Wednesday 12 December 2012

AEON CO. (M) BHD. - Steady but richly valued


We met with the management yesterday and came back with the view that the company’s outlook continues to be positive in the next three years especially in 2014 despite the weakness in the global economy. In the shorter term, management reckons that the company’s upcoming 4Q12 earnings should be better than the previous three quarters and that the SSSG (Same-Store Sales Growth) for the year will improve to 3% YoY on the back of the likely stronger 4Q12 results. We believe its targets above are achievable boosted by the festive seasons, year-end sales and schools re-opening in January. Going forward, we expect the same 3% SSSG for next year only as well due to the more competitive environment now. We are maintaining our earnings estimates for FY12E (RM223m) and FY13E (RM252m). Our AEON’s TP is maintained at RM11.30 based on a targeted FY13E PER of 15.8x (+2SD from its historical 5-year mean). We are also keeping our UNDERPERFORM rating on the stock due to its rich valuations.

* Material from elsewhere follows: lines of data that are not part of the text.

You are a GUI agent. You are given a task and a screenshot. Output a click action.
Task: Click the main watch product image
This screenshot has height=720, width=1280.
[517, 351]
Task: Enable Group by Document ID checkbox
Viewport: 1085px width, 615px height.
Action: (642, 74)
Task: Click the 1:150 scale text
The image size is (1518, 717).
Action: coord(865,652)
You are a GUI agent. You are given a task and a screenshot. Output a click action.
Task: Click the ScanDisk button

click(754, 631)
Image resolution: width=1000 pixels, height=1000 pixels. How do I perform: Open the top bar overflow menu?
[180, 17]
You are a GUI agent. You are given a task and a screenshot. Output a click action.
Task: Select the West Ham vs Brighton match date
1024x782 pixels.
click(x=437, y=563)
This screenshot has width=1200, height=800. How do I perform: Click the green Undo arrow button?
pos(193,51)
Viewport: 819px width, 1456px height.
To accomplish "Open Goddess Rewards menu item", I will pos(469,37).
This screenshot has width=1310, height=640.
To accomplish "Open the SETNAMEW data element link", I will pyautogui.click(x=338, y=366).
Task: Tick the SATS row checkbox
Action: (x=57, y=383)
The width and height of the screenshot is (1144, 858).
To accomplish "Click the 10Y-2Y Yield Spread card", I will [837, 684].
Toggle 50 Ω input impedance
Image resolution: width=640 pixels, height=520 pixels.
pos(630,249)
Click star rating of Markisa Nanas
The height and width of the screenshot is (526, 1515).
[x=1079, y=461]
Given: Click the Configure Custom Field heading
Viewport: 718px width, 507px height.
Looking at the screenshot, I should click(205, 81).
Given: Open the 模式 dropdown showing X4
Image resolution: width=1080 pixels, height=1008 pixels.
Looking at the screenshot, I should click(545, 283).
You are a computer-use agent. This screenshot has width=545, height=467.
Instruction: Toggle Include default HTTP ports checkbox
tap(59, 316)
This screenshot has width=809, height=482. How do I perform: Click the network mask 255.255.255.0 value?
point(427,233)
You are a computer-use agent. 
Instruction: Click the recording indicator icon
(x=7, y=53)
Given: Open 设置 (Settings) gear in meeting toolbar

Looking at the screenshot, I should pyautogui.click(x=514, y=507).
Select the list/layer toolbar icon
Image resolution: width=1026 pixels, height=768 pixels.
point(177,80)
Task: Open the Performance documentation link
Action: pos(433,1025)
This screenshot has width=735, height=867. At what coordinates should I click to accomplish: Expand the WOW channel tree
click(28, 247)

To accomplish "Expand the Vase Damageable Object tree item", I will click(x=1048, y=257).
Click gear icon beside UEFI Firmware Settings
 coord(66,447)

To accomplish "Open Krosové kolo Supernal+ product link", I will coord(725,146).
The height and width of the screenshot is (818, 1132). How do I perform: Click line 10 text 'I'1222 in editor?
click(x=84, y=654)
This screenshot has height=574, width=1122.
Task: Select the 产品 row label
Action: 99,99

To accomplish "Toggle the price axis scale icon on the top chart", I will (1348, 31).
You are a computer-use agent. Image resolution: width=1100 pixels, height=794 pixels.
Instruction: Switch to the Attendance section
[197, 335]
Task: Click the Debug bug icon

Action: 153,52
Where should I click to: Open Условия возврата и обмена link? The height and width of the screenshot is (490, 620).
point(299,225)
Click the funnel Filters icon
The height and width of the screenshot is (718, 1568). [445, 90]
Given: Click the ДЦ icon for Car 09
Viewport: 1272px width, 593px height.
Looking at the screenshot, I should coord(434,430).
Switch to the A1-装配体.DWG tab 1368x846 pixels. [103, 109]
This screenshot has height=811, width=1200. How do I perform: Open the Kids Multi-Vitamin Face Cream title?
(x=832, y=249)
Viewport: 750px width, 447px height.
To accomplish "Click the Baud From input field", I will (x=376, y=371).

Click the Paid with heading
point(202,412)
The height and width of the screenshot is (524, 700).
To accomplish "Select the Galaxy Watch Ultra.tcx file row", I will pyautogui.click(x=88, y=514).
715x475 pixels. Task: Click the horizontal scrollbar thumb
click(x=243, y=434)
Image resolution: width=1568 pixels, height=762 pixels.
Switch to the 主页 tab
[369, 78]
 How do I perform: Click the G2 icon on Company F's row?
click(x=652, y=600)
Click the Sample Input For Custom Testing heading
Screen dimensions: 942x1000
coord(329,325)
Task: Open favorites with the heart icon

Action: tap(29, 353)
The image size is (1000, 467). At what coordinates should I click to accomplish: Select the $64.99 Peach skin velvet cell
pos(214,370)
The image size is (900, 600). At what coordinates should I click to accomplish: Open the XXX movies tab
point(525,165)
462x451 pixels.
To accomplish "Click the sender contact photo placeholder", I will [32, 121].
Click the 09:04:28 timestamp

Better SSSG in 4Q12.  AEON’s SSSG has grown at 2% YoY so far for 9M12. However, the management views that the SSSG will grow to 3% YoY as they are expecting a stronger 4Q12 results and since 4Q is typically the best performing quarter of the year as well. Meanwhile, we believe the targets above are achievable supported by the festive season, year-end sales and schools re-opening in January. Going forward, despite the more challenging business environment, we expect the company to maintain a similar SSSG of 3% for FY13, supported by its newer outlets (which have better SSSG of 8%-9%) to mitigate the slower SSSG of the old outlets (that grow less than 1% yearly).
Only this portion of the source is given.